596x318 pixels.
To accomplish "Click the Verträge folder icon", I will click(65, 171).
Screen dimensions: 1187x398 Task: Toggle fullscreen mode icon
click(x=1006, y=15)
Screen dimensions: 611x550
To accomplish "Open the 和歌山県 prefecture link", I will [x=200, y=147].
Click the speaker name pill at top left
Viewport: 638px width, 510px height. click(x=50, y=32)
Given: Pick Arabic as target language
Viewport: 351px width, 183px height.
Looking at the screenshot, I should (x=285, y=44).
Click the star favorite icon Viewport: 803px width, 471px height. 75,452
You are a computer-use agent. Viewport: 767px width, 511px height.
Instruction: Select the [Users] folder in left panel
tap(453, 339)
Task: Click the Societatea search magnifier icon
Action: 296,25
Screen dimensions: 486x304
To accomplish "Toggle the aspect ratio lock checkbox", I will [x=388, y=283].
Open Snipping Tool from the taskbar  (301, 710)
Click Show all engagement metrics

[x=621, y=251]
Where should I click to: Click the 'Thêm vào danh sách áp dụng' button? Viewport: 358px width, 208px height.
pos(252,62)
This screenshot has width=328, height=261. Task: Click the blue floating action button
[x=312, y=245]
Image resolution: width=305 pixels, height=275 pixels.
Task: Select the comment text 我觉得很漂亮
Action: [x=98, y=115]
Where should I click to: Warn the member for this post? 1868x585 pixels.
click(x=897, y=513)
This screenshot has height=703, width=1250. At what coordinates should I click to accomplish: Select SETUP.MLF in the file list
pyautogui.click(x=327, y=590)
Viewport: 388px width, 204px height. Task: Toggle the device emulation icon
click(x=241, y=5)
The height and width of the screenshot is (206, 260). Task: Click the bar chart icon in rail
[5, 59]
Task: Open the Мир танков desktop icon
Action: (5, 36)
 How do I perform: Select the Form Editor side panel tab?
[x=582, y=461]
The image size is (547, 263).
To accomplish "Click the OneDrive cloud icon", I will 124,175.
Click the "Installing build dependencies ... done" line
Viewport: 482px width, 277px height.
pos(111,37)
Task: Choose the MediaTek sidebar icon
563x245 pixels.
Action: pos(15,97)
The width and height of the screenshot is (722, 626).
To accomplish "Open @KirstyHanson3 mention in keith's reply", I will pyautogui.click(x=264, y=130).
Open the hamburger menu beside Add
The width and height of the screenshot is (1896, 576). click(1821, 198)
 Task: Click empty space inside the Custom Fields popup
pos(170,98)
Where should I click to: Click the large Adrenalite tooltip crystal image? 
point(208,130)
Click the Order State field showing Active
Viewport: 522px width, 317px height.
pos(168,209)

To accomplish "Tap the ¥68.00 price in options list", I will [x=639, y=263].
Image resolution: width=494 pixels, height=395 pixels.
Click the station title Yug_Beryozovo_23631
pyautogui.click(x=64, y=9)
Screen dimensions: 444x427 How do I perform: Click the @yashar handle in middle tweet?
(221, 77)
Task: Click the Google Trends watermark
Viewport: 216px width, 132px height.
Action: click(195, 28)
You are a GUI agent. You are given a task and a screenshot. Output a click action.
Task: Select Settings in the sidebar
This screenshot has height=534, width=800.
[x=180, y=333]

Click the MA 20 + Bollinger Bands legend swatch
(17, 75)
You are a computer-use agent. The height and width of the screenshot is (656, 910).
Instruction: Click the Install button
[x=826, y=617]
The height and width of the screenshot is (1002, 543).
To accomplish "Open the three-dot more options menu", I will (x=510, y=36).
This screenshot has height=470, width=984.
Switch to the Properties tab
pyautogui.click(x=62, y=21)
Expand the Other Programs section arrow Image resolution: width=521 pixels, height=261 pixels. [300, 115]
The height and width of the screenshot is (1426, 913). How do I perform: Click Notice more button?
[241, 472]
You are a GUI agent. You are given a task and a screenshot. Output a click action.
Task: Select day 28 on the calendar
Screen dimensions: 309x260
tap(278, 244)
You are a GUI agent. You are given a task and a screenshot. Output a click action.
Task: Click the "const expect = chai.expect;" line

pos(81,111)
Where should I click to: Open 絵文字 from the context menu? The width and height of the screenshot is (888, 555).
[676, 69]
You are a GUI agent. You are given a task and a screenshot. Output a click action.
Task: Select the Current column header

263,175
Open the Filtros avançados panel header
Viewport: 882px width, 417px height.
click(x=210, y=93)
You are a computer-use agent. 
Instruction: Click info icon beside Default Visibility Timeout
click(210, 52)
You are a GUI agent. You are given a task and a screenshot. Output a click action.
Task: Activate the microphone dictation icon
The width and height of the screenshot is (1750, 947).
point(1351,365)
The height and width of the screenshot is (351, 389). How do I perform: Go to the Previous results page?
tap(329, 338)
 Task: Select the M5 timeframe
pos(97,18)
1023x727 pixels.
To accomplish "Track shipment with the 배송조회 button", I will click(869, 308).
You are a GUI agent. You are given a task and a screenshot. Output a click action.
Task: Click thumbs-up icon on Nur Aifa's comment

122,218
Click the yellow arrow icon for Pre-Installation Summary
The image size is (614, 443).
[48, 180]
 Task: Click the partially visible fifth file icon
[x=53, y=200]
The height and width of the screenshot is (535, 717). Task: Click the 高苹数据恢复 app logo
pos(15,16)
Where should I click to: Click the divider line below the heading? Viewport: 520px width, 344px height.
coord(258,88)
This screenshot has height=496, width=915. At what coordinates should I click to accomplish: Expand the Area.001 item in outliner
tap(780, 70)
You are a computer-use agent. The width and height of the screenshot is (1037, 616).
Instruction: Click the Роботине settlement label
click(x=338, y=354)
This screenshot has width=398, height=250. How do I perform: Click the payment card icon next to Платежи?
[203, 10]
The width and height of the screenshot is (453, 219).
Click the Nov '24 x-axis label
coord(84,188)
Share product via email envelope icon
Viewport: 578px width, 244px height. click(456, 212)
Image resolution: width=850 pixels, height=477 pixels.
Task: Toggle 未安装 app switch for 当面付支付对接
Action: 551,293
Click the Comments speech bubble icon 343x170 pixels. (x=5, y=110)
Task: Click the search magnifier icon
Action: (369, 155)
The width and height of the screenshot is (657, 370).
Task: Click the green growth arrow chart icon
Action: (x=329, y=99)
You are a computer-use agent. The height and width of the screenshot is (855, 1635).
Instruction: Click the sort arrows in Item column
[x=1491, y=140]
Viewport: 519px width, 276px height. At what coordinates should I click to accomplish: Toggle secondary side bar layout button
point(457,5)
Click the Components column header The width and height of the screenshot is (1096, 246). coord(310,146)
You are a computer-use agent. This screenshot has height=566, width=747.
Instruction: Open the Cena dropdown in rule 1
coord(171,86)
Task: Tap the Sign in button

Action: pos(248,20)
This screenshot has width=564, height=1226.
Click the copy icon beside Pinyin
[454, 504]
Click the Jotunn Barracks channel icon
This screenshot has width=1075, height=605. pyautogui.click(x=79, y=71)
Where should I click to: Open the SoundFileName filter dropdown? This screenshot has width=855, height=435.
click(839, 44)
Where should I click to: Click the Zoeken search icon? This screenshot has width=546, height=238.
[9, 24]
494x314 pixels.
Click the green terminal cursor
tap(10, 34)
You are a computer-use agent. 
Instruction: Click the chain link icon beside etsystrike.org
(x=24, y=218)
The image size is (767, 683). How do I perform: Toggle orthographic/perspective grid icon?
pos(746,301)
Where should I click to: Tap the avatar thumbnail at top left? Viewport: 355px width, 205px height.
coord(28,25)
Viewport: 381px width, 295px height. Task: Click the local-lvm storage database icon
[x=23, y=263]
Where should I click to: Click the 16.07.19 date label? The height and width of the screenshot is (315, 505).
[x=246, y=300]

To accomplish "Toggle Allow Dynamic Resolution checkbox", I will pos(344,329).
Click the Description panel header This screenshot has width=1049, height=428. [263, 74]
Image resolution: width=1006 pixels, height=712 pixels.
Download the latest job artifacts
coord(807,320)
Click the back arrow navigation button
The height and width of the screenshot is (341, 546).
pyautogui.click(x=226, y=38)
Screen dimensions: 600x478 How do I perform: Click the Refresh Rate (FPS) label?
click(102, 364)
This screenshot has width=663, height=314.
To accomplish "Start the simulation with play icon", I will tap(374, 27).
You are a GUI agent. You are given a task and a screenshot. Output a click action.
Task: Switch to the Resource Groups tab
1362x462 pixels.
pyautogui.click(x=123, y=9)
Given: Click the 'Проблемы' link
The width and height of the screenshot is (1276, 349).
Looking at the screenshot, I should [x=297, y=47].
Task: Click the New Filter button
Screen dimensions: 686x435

++++

▶ [Aim of the exercise]: Take exactly the lines from the one containing "Screen dimensions: 1187x398" through the one containing "You are a computer-use agent. Viewport: 767px" in the data above, and output them with nothing added.

▶ [Task answer]:
Screen dimensions: 1187x398 Task: Toggle fullscreen mode icon
click(x=1006, y=15)
Screen dimensions: 611x550
To accomplish "Open the 和歌山県 prefecture link", I will [x=200, y=147].
Click the speaker name pill at top left
Viewport: 638px width, 510px height. click(x=50, y=32)
Given: Pick Arabic as target language
Viewport: 351px width, 183px height.
Looking at the screenshot, I should (x=285, y=44).
Click the star favorite icon Viewport: 803px width, 471px height. 75,452
You are a computer-use agent. Viewport: 767px width, 511px height.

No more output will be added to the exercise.